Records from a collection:
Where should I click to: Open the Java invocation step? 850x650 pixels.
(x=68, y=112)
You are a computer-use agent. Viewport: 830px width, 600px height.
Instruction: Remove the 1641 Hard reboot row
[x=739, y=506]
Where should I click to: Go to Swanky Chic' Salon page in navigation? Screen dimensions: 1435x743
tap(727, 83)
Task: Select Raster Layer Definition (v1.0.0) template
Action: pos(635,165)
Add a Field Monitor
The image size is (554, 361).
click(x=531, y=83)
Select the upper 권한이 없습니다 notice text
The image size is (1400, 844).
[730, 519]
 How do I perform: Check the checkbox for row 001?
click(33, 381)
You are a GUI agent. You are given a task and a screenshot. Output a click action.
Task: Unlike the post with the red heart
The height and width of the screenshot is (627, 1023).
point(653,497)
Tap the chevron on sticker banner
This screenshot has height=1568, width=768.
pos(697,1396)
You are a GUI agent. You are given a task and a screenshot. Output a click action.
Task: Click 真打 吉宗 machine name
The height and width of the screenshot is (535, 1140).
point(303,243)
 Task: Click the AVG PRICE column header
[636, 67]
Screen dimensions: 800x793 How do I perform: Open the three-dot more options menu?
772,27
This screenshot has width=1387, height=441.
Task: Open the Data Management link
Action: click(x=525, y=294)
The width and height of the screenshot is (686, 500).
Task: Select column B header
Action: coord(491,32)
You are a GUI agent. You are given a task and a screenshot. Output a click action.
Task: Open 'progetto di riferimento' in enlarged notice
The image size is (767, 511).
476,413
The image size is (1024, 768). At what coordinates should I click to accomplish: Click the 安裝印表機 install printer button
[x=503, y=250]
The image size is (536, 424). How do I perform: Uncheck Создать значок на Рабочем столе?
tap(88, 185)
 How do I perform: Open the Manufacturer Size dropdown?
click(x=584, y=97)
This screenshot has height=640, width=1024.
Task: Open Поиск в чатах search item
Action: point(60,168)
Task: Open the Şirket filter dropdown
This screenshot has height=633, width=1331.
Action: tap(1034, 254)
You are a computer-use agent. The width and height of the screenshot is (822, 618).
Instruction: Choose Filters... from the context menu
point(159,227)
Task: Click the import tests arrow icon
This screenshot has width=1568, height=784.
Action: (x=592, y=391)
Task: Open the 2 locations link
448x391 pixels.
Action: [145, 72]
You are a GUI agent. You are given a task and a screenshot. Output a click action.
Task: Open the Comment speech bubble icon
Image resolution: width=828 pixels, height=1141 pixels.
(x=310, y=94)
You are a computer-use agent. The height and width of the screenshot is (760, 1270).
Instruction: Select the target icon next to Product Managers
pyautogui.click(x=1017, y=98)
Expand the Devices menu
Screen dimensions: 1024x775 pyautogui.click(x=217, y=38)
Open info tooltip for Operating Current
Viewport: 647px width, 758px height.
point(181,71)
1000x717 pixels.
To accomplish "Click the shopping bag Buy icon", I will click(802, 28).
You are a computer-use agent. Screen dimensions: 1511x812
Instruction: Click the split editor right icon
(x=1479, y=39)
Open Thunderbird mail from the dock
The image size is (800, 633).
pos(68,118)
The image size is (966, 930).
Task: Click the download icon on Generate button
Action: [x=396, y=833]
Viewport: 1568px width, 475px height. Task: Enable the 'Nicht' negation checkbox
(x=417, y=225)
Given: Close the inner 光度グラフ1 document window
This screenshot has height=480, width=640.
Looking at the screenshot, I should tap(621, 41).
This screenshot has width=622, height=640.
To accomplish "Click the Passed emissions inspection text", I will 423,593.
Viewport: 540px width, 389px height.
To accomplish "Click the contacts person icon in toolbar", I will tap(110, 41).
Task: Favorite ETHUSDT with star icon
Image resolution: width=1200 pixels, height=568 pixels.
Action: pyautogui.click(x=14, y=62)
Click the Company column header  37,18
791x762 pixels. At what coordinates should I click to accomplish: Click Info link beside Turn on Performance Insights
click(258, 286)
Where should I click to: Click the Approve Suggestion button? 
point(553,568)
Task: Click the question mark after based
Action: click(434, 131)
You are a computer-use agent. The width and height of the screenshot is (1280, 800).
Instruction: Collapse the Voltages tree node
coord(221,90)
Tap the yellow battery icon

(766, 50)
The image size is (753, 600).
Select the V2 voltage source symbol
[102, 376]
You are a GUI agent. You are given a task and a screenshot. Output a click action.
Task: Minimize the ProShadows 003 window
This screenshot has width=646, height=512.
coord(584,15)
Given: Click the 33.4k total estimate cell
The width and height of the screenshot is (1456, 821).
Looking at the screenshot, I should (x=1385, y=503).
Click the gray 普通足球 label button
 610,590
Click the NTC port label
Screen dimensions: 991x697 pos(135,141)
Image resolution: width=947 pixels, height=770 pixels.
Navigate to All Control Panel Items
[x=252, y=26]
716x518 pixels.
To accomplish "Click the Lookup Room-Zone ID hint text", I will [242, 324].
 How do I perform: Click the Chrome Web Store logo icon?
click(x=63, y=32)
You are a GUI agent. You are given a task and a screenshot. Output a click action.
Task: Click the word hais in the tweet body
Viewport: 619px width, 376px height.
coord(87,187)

(WHAT TO PRODUCE)
The entries above need to be transcribed with no differences at all.

(RESPONSE BELOW)
Where should I click to: Open the Java invocation step? 850x650 pixels.
(x=68, y=112)
You are a computer-use agent. Viewport: 830px width, 600px height.
Instruction: Remove the 1641 Hard reboot row
[x=739, y=506]
Where should I click to: Go to Swanky Chic' Salon page in navigation? Screen dimensions: 1435x743
tap(727, 83)
Task: Select Raster Layer Definition (v1.0.0) template
Action: pos(635,165)
Add a Field Monitor
The image size is (554, 361).
click(x=531, y=83)
Select the upper 권한이 없습니다 notice text
The image size is (1400, 844).
[730, 519]
 How do I perform: Check the checkbox for row 001?
click(33, 381)
You are a GUI agent. You are given a task and a screenshot. Output a click action.
Task: Unlike the post with the red heart
The height and width of the screenshot is (627, 1023).
point(653,497)
Tap the chevron on sticker banner
This screenshot has height=1568, width=768.
pos(697,1396)
You are a GUI agent. You are given a task and a screenshot. Output a click action.
Task: Click 真打 吉宗 machine name
The height and width of the screenshot is (535, 1140).
point(303,243)
 Task: Click the AVG PRICE column header
[636, 67]
Screen dimensions: 800x793 How do I perform: Open the three-dot more options menu?
772,27
This screenshot has width=1387, height=441.
Task: Open the Data Management link
Action: click(x=525, y=294)
The width and height of the screenshot is (686, 500).
Task: Select column B header
Action: coord(491,32)
You are a GUI agent. You are given a task and a screenshot. Output a click action.
Task: Open 'progetto di riferimento' in enlarged notice
The image size is (767, 511).
476,413
The image size is (1024, 768). At what coordinates should I click to accomplish: Click the 安裝印表機 install printer button
[x=503, y=250]
The image size is (536, 424). How do I perform: Uncheck Создать значок на Рабочем столе?
tap(88, 185)
 How do I perform: Open the Manufacturer Size dropdown?
click(x=584, y=97)
This screenshot has height=640, width=1024.
Task: Open Поиск в чатах search item
Action: point(60,168)
Task: Open the Şirket filter dropdown
This screenshot has height=633, width=1331.
Action: tap(1034, 254)
You are a computer-use agent. The width and height of the screenshot is (822, 618).
Instruction: Choose Filters... from the context menu
point(159,227)
Task: Click the import tests arrow icon
This screenshot has width=1568, height=784.
Action: (x=592, y=391)
Task: Open the 2 locations link
448x391 pixels.
Action: [145, 72]
You are a GUI agent. You are given a task and a screenshot. Output a click action.
Task: Open the Comment speech bubble icon
Image resolution: width=828 pixels, height=1141 pixels.
(x=310, y=94)
You are a computer-use agent. The height and width of the screenshot is (760, 1270).
Instruction: Select the target icon next to Product Managers
pyautogui.click(x=1017, y=98)
Expand the Devices menu
Screen dimensions: 1024x775 pyautogui.click(x=217, y=38)
Open info tooltip for Operating Current
Viewport: 647px width, 758px height.
point(181,71)
1000x717 pixels.
To accomplish "Click the shopping bag Buy icon", I will click(802, 28).
You are a computer-use agent. Screen dimensions: 1511x812
Instruction: Click the split editor right icon
(x=1479, y=39)
Open Thunderbird mail from the dock
The image size is (800, 633).
pos(68,118)
The image size is (966, 930).
Task: Click the download icon on Generate button
Action: [x=396, y=833]
Viewport: 1568px width, 475px height. Task: Enable the 'Nicht' negation checkbox
(x=417, y=225)
Given: Close the inner 光度グラフ1 document window
This screenshot has height=480, width=640.
Looking at the screenshot, I should tap(621, 41).
This screenshot has width=622, height=640.
To accomplish "Click the Passed emissions inspection text", I will 423,593.
Viewport: 540px width, 389px height.
To accomplish "Click the contacts person icon in toolbar", I will tap(110, 41).
Task: Favorite ETHUSDT with star icon
Image resolution: width=1200 pixels, height=568 pixels.
Action: pyautogui.click(x=14, y=62)
Click the Company column header  37,18
791x762 pixels. At what coordinates should I click to accomplish: Click Info link beside Turn on Performance Insights
click(258, 286)
Where should I click to: Click the Approve Suggestion button? 
point(553,568)
Task: Click the question mark after based
Action: click(434, 131)
You are a computer-use agent. The width and height of the screenshot is (1280, 800).
Instruction: Collapse the Voltages tree node
coord(221,90)
Tap the yellow battery icon

(766, 50)
The image size is (753, 600).
Select the V2 voltage source symbol
[102, 376]
You are a GUI agent. You are given a task and a screenshot. Output a click action.
Task: Minimize the ProShadows 003 window
This screenshot has width=646, height=512.
coord(584,15)
Given: Click the 33.4k total estimate cell
The width and height of the screenshot is (1456, 821).
Looking at the screenshot, I should (x=1385, y=503).
Click the gray 普通足球 label button
 610,590
Click the NTC port label
Screen dimensions: 991x697 pos(135,141)
Image resolution: width=947 pixels, height=770 pixels.
Navigate to All Control Panel Items
[x=252, y=26]
716x518 pixels.
To accomplish "Click the Lookup Room-Zone ID hint text", I will [242, 324].
 How do I perform: Click the Chrome Web Store logo icon?
click(x=63, y=32)
You are a GUI agent. You are given a task and a screenshot. Output a click action.
Task: Click the word hais in the tweet body
Viewport: 619px width, 376px height.
coord(87,187)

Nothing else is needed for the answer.